Showing posts with label Tomalin (Claire). Show all posts
Showing posts with label Tomalin (Claire). Show all posts

17 October 2012

Claire Tomalin: Katherine Mansfield: A Secret Life (1987)

Initial research for Claire Tomalin's biography of Katherine Mansfield was postponed partly because of Jeffrey Meyer's and Antony Alper's books in 1978 and 1980 respectively. Tomalin describes Alpers's biography as 'epic', representing (he believes) a generally misunderstood genius, and Meyers's as 'more cynical', showing a darker Mansfield. She feels that certain aspects of her life have not been dealt with sufficiently, 'in particular the chain of events leading from her first foray into sexual freedom in 1908, and the various long-term results of her association with Floryan Sobieniowski in 1909.' She investigates Mansfield's medical history and Sobieniowski's blackmail of her.

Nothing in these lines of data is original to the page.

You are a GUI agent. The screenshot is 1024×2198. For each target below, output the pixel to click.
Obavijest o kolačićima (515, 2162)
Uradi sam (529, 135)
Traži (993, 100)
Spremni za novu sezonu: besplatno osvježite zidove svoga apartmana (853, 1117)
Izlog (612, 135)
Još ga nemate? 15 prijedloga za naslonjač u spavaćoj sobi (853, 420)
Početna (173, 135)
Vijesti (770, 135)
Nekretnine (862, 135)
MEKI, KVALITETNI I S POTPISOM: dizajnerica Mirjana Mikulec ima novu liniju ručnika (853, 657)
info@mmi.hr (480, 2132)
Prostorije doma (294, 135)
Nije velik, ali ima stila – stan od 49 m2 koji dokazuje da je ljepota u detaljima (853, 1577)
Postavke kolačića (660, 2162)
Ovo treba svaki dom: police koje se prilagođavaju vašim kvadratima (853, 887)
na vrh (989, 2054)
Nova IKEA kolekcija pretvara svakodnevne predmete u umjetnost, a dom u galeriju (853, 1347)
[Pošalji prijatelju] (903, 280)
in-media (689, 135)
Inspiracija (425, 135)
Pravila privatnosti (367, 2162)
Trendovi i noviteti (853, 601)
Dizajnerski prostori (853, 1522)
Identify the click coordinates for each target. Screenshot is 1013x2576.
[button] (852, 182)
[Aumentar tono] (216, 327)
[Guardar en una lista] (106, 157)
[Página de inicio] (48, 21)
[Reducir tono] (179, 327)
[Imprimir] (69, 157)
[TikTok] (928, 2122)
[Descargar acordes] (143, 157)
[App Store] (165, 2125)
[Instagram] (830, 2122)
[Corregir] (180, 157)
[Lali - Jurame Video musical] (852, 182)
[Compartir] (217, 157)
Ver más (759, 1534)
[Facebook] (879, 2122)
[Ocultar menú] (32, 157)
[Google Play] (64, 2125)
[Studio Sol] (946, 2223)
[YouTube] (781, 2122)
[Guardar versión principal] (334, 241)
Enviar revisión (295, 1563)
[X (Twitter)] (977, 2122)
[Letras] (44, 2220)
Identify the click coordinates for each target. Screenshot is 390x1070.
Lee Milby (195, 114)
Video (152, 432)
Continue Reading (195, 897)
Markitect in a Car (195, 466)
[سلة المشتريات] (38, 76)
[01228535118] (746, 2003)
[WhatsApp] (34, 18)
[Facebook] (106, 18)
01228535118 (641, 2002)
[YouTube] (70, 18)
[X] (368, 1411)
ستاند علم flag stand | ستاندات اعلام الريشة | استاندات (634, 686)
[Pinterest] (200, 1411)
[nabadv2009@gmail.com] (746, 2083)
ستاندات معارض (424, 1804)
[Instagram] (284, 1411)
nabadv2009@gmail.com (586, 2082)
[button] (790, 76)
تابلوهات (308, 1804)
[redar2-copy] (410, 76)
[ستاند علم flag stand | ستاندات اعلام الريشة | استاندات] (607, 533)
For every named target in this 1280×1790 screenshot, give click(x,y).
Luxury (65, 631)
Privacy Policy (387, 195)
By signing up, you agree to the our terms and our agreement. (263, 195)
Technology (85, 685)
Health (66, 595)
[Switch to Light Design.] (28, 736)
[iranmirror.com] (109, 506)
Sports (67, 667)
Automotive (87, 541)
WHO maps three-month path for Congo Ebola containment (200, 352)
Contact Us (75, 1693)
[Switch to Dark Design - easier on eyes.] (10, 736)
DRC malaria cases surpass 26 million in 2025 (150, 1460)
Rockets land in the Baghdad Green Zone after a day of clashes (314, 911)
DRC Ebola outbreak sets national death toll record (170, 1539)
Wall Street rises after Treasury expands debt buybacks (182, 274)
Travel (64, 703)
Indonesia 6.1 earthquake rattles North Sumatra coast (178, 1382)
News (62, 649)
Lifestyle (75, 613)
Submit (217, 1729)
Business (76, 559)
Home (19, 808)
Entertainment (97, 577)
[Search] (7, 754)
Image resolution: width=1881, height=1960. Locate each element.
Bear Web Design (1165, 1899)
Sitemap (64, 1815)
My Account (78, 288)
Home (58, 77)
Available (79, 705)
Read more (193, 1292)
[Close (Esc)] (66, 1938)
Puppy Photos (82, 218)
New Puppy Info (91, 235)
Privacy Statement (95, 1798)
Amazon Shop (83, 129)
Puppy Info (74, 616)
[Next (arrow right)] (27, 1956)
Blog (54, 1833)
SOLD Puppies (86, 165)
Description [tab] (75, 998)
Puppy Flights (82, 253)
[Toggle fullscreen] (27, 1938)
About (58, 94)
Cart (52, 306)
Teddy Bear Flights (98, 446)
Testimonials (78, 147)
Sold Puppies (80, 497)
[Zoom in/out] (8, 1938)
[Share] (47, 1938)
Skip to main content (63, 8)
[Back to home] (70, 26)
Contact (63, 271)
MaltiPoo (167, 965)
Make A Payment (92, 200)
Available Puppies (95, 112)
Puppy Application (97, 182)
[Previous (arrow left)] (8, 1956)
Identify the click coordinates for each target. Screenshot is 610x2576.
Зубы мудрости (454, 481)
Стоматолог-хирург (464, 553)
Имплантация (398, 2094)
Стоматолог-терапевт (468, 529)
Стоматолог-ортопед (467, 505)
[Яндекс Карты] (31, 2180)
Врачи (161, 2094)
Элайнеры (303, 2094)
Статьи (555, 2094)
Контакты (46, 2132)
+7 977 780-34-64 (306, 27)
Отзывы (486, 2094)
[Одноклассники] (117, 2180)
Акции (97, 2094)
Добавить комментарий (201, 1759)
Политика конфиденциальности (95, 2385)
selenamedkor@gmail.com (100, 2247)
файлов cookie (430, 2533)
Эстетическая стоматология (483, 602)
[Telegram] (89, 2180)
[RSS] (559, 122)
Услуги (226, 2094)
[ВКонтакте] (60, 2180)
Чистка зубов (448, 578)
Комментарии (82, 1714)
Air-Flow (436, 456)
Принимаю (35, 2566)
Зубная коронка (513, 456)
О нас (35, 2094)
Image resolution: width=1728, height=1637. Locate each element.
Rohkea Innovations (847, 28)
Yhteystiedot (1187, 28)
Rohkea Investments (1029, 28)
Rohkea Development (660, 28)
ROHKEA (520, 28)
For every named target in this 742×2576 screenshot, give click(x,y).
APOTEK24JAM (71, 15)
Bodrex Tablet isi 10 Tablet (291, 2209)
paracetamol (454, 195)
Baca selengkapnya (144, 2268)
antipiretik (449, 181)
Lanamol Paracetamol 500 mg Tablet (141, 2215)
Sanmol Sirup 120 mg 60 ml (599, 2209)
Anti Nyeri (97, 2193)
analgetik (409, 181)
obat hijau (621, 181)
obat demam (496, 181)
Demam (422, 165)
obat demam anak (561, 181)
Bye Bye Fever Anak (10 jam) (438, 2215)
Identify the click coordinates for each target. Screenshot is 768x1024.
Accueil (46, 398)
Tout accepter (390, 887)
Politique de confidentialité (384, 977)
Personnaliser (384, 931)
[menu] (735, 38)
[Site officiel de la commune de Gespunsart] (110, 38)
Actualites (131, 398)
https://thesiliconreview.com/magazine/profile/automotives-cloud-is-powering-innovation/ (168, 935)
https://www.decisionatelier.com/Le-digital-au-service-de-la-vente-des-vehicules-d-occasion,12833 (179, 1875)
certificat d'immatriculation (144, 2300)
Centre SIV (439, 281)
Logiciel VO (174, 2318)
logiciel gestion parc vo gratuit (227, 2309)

Katherine Mansfield Beauchamp (1888–1923) was born in Wellington, New Zealand the daughter of banker Harold Beauchamp, who became wealthy shortly after her birth and, like her mother Annie, was born in Australia. Family legend has it that Katherine wanted to become a writer on finding out about her father's cousin Elizabeth von Arnim's novel Elizabeth and Her German Garden.

Katherine was the outsider in an otherwise more or less conventional family, although (something she didn't know) the rebellious or transgressive gene seems to have existed in Harold's first cousin Fred, who had at least five unmarried children by a Māori.

On leaving New Zealand to settle permanently in England, Mansfield was entering a society that was changing, becoming more democratic, less male-dominated, with freer sexual habits, a country breaking away from the constraints of the Victorian ethos which had dominated for several decades. In a chapter titled 'London 1908: New Women', Tomalin writes about four women – Virginia Stephen (later Woolf, of course), Ottoline Morrell, Dorothy Brett, and Frieda Weekley, all of whom rebelled against their backgrounds: all of whom came to know and love Mansfield, who had also broken free – from the colonial shackles she'd left at the other end of the world, one to which she would never return.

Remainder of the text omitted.